From January 2004 to September 2006, 30 consecutive patients who were pretreated with pemetrexed with or without a platinum-derivative were enrolled. Gemcitabine 1000 mg/m2 and vinorelbine 25 mg/m2 were administered intravenously on Days 1 and 8 every 3 weeks. Treatment was repeated for a maximum of 6 cycles or until progression or unacceptable toxicity.

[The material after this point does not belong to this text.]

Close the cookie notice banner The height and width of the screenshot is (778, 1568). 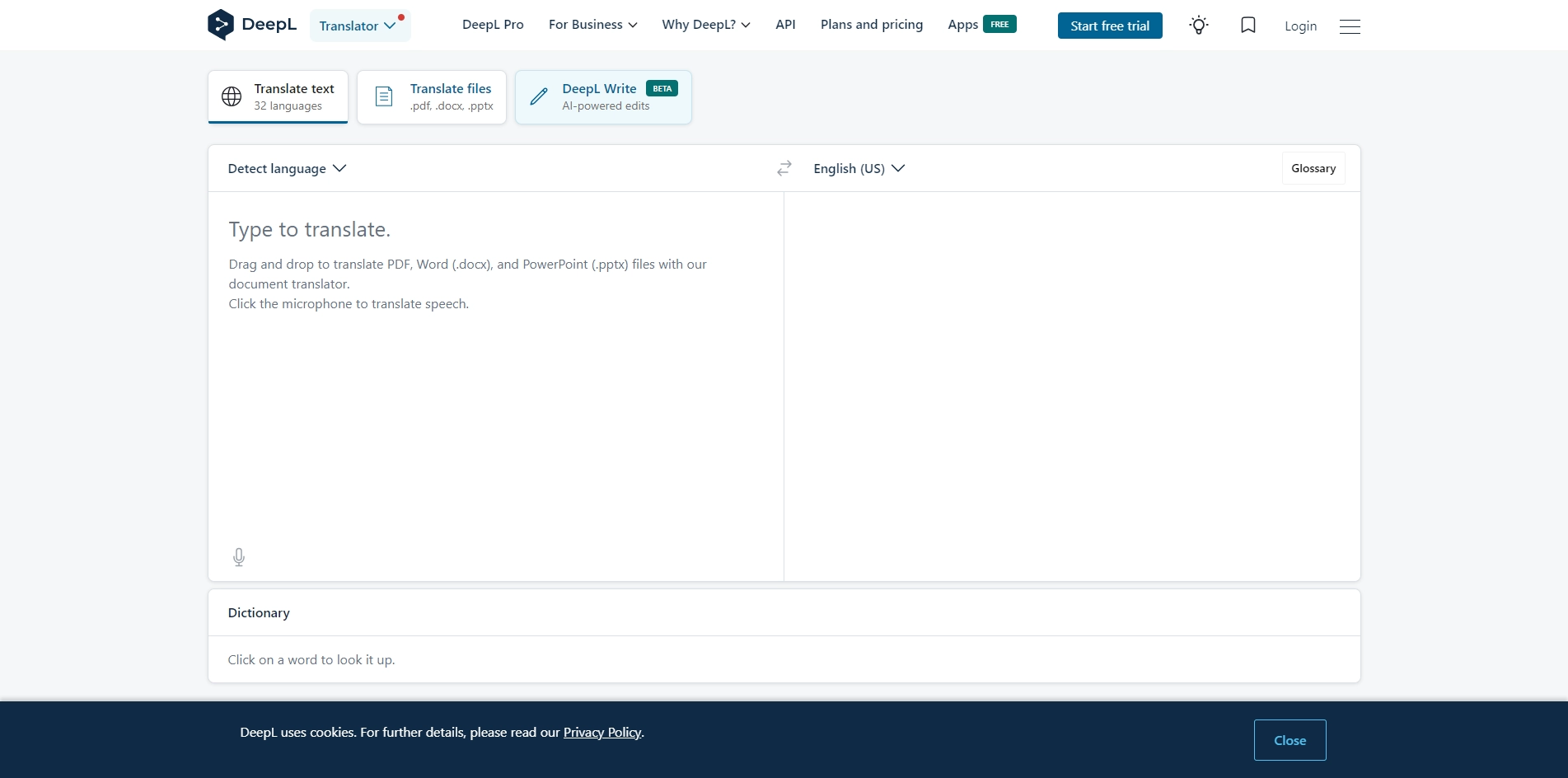click(1289, 740)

A partial response was observed in 3 patients (10%; 95% confidence interval [CI], 2.1–26.5%), and 10 patients (33.3%; 95% CI, 17.3–52.8%) had stable disease after treatment. Overall, 13 patients (43.3%; 95% CI, 25.5–62.6%) achieved disease control. The median time to progression was 2.8 months (range, 0.6–12.1 months), and the median survival was 10.9 months (range, 0.8–25.3 months). Hematologic toxicity was acceptable, with grade 3 or 4 neutropenia occurring in 11% of patients and thrombocytopenia occurring in 4% of patients; no case of febrile neutropenia was observed. Nonhematologic toxicity generally was mild.
The gemcitabine and vinorelbine combination was moderately active and had an acceptable toxicity profile in pemetrexed-pretreated patients with MPM. The role of second-line treatment in MPM needs to be evaluated in prospective trials in large series of patients who are stratified according to previous treatment and prognostic factors. Cancer 2008. © 2008 American Cancer Society.
Malignant pleural mesothelioma (MPM) is an aggressive tumor that usually has a poor prognosis. Its incidence is increasing throughout most of the world, and it is predicted that it will rise in the next 10 to 20 years.1 Most patients with MPM are not amenable to radical surgery, and systemic therapy is the only potential treatment option for the majority of patients. The combination of cisplatin (Platinol; Bristol-Myers Squibb, New York, NY) and pemetrexed (Alimta; Eli-Lilly and Company, Indianapolis, Ind) has recently become the standard of care in the first-line treatment of MPM. In fact, this combination significantly improved the response rate (RR), time to progression (TTP), overall survival (OS), and quality of life compared with cisplatin alone.2 For patients who are unfit to receive a cisplatin-based chemotherapy, pemetrexed alone3 or combined with carboplatin (Paraplatin; Bristol-Myers Squibb4) has been proposed as an alternative treatment choice.
The role of second-line chemotherapy in MPM is not yet established. Two small trials dedicated to second-line chemotherapy with the cisplatin analog ZD0473 (cis-amminedichloro [2 methylpyridine] platinum [II]; AstraZeneca Pharmaceuticals, Cheshire, United Kingdom) and with the combination of raltitrexed (Tomudex; AstraZeneca Pharmaceuticals) and oxaliplatin (Eloxatin; Sanofi-Aventis, Paris, France) did not report efficacy but demonstrated the possibility of recruiting patients with good performance status to second-line studies.5, 6 In addition, case study reports and Phase II studies that included some pretreated patients have provided evidence that additional response is possible after second-line chemotherapy.7–9 Recently, a noteworthy activity of pemetrexed, both alone and combined with carboplatin, as second-line treatment after prior platinum-based chemotherapy was reported.10 In a randomized, multicenter Phase III study examining pemetrexed as second-line chemotherapy versus best supportive care (BSC), treatment with pemetrexed provided clinical benefit with a statistically significant improvement in TTP, whereas improvement in OS was not reported, possibly because of the influence of poststudy chemotherapy (PSC) on the BSC arm.11 However, because pemetrexed-based regimens are being used increasingly in the first-line setting,2, 12 second-line chemotherapy should focus on other compounds in the future.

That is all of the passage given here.